The minister also suggested there was “no way” the trade could have dealt with the fallout on its own, insisting that Monarch’s failure was “on a scale we haven’t seen before”.
“The view we took was [that] if we do not do this then we are going to have a large amount of people stranded around the Mediterranean unable to get home for a considerable amount of time, so we had no choice… that was the judgement,” Grayling told the committee.
The CAA completed its two-week repatriation programme in the early hours of Monday after operating almost 570 flights following Monarch’s failure on October 2.
Among committee members questioning Grayling was Luke Pollard, Labour MP and former Abta public affairs chief, who accused the DfT of creating a “de facto policy” for repatriation regardless of Atol protection.
Pollard, who was elected in May, rubbished Grayling’s claim that the trade could not handle the collapse, telling TTG: “Travel is an incredibly dynamic industry so I don’t recognise his description as a sector that couldn’t respond.”
He said Westminster’s actions had caused “uncertainty” around the validity of the Atol scheme in the eyes of the consumer – potentially impacting a sector that “relies upon customer confidence”.
“It flew in the face of what Atol was set up to do and it’s not what the industry needs,” added Pollard. “If the government is selectively applying its own policies without legislation to back it up, it does beg the question ‘how will they deal with the next failure?’”
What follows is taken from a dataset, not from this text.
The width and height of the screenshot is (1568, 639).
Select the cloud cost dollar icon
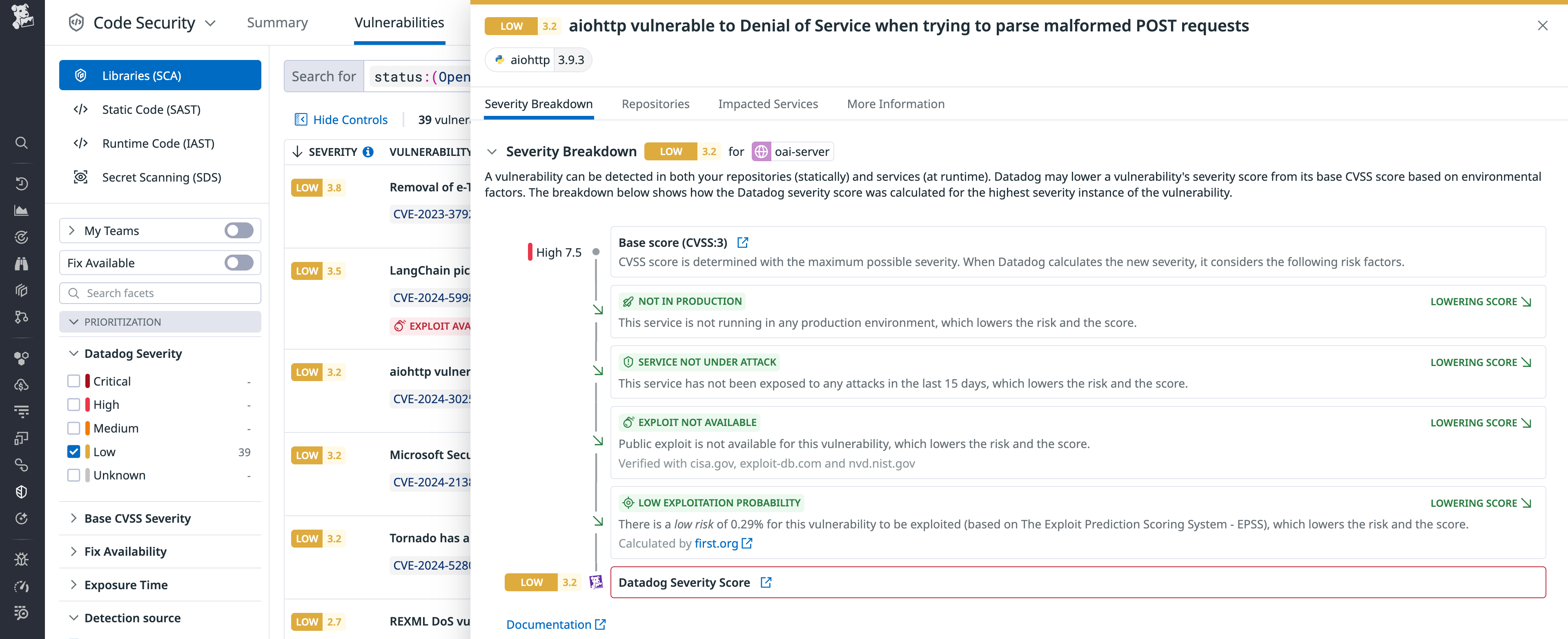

Pollard said he doubted industry members would morally disagree with the repatriation but he maintained that such action had to be properly organised and funded.
He urged the trade to use the current fallout to push for answers surrounding airline failure policy such as new insolvency laws and whether Air Passenger Duty (APD) could be used to subsidise repatriation.
“There is a limited window of opportunity now with Monarch in the headlines for the industry and for politicians to be asking those sorts of questions, because there needs to be proper policy in place.”